Chapter 5 is the standard boring text on "we support these data structures out of the box." The primary value in reading this chapter is to memorize the pythonic syntax and read the examples for general ideas on how python code should look (and these examples are great).

Chapter 6 covers the module system. This is the most exhaustive reference on any module system in any introductory text ever. Not only does it explain the syntax for the module system, it explains several advanced features such as packages that were previously fuzzy to me.

Chapter 7 and 8 define basic IO and Exceptions. Neither of these were particularly interesting, and while they cover it well enough there isn't much else to say.

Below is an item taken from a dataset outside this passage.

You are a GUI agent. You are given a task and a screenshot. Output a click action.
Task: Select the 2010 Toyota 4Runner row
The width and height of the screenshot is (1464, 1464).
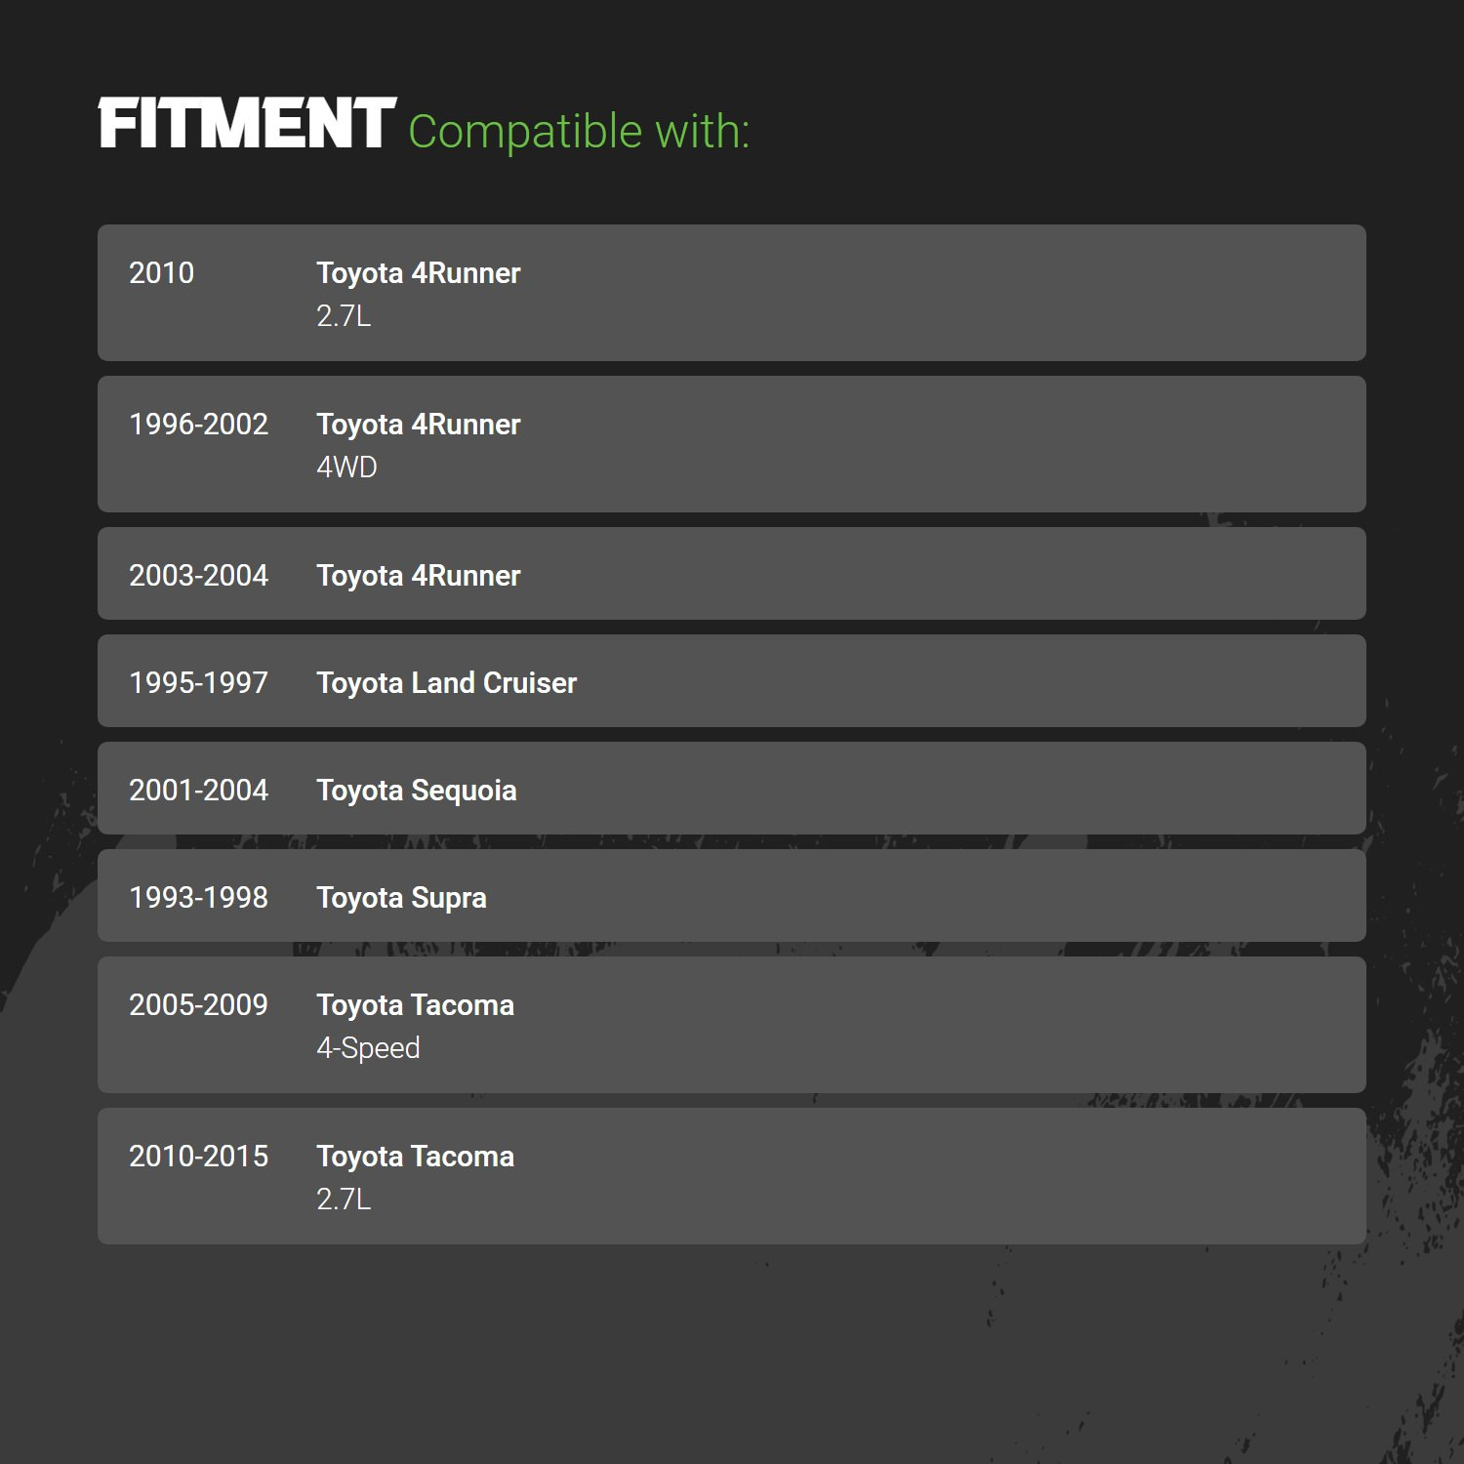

Chapter 9 covers objects is where the book really shines. This is probably the hardest to read chapter of the book, as it's a bit closer to a standard textbook than an introductory tutorial as has been going on. I think it's a good idea for everyone to read all the text -- no matter how much OOP you think they know. Unless you use one of a small set of unpopular languages, you don't think of objects the same way Python does. If you see this book in a store, "skim" this chapter thoroughly, it's well worth reading.

Chapter 10 and 11 cover the standard library in 20 words or less. I didn't find it exceptionally valuable, except that it came right after chapters 6 and 9, cementing those ideas in my head. The material in this text is more of a introduction to modules in the Standard Library... to help you find more documentation about them.

The rest of the book is mostly appendixes. While short, this book managed to help me understand what the word "pythonic" means. The prose is very approachable, and the examples are well justified. Universally the code in this book is of high quality, and this book jump starts a developer to be a Python developer. Also, it's really cheap, and well worth the money.

Moving on, "The Python Language Reference Manual" fits this book like chapter 2. I'll be reviewing it sometime shortly.